» Exercise description:
Report each line of the listing that carries the word "header".
◇ ◇ ◇
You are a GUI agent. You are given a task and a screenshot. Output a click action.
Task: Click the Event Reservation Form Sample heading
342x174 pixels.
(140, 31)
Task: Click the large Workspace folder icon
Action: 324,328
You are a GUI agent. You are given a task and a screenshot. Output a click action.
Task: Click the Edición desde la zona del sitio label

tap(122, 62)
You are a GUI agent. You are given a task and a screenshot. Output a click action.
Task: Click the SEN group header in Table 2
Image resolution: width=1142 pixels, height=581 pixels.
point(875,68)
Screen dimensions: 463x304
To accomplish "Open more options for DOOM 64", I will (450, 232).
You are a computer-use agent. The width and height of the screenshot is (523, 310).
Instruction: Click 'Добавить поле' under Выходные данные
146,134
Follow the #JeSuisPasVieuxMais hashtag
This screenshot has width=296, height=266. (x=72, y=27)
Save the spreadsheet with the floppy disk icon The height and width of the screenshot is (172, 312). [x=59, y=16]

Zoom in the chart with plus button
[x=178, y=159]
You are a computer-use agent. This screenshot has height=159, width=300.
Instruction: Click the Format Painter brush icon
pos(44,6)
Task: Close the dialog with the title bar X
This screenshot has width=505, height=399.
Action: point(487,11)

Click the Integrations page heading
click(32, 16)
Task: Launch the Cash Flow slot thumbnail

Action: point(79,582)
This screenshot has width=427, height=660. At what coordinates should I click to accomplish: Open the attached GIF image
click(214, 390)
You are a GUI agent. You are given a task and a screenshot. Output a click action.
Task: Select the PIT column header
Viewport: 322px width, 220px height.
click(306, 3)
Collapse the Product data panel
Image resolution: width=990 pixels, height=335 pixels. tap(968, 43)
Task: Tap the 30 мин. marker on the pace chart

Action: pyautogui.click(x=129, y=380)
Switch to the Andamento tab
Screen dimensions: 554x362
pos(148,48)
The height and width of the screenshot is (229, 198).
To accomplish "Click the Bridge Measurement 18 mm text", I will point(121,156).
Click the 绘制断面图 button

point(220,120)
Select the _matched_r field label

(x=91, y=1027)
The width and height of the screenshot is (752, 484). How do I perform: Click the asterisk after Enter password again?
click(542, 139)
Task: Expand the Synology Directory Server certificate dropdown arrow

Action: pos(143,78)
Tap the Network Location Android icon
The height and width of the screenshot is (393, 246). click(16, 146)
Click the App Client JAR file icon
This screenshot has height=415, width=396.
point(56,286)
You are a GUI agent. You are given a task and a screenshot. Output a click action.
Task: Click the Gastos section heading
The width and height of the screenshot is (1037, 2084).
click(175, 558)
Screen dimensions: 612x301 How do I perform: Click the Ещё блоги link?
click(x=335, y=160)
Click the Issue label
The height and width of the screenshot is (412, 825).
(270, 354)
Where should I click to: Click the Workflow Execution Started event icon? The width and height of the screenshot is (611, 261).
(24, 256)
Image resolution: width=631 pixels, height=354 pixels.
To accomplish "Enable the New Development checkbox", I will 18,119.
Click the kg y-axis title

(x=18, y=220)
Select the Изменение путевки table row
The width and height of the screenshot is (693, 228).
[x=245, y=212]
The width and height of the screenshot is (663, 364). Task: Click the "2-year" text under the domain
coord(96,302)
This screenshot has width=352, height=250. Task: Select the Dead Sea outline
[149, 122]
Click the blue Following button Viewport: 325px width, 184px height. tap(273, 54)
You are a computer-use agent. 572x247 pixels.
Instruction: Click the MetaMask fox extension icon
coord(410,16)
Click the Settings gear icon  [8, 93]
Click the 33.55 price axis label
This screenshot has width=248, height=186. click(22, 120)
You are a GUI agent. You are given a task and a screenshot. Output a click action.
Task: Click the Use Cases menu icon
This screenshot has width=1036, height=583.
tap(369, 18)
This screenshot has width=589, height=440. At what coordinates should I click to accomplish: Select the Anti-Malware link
◇ ◇ ◇
» Task response:
Task: Click the SEN group header in Table 2
Task: Select the PIT column header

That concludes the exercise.